Penny (Two Million of 'Em, To Be Exact) For Your Slots, or, Some Folks Have All the Luck



Twice in less than a year, Boulder City grandmother Jo Ann Argyris has won $1 million jackpots by playing penny slots. Penny slots! Argyris pocketed a meal ticket at Sunset Station on June 26 after playing Aristocrat Technologies' Millioni$er Hyperlink penny slots. Ten minutes and $35 into playing on May 5 at the Railroad Pass Hotel & Casino in Henderson, she was a millionaire, twice over.


Said Aygris in a statement: "Last year I told everyone that I was going to win again, and they didn't believe me."




Homeland Security Tidbits, Part 1 of 2.



Nevada has received $111 million between 2002 and 2005 from the U.S. Department of Homeland Security. That's good enough for 34th place among the 50 states (although the District of Columbia and even Puerto Rico both received more funding). Nevada's population is the 35th largest in the country, according to the Census, which means we've jumped over Utah, which has more people but got less money. Fine, you say, but what about Wyoming?

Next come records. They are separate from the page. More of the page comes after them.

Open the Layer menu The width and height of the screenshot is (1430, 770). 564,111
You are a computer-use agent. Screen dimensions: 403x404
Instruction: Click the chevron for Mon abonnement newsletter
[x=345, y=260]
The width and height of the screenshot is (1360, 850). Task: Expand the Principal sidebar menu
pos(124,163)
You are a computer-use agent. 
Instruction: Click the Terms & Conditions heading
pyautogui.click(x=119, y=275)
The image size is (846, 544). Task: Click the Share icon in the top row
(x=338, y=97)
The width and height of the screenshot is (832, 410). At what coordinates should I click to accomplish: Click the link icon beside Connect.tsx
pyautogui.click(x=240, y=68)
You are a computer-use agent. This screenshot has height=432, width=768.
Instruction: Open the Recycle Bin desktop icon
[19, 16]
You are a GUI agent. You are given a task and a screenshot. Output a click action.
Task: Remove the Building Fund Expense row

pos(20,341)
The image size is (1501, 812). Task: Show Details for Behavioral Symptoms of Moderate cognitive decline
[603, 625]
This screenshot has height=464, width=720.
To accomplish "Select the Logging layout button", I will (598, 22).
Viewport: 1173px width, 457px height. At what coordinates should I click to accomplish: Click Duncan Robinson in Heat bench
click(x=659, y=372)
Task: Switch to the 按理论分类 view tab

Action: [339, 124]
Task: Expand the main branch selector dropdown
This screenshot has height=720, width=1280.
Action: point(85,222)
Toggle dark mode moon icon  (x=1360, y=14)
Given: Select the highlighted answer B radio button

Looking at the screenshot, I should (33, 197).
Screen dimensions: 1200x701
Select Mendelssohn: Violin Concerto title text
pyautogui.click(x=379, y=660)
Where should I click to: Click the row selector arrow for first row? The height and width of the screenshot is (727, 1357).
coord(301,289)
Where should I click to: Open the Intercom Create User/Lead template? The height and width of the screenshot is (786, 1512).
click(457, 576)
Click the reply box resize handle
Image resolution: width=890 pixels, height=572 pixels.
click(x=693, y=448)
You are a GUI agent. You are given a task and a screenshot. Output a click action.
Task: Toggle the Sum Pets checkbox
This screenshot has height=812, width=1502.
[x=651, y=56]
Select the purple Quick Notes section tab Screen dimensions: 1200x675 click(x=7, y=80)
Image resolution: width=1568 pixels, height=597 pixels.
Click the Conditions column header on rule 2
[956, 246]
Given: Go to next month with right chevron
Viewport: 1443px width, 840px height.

Everyone gets up in arms when they hear that, per capita, Wyoming has received an astounding $127,000 per person, almost triple Nevada's $49,000 per person. Still, keep in mind, Wyoming received a scant $64 million over three years, lower than any other state. It should also make us feel better to know that California, which received $1.1 billion, far and away the highest amount in the country, got only $31,000 per person. No wonder all those Californians are moving here.




Hey, You Talkin' To Me?!



"My position remains steadfast: that if a team is looking to relocate, I'm a good guy to talk to."



--Mayor Oscar Goodman in an Associated Press story in the Seattle Times about the Florida Marlins' options should their struggle to obtain a new $420 million Major League baseball stadium continue to lag.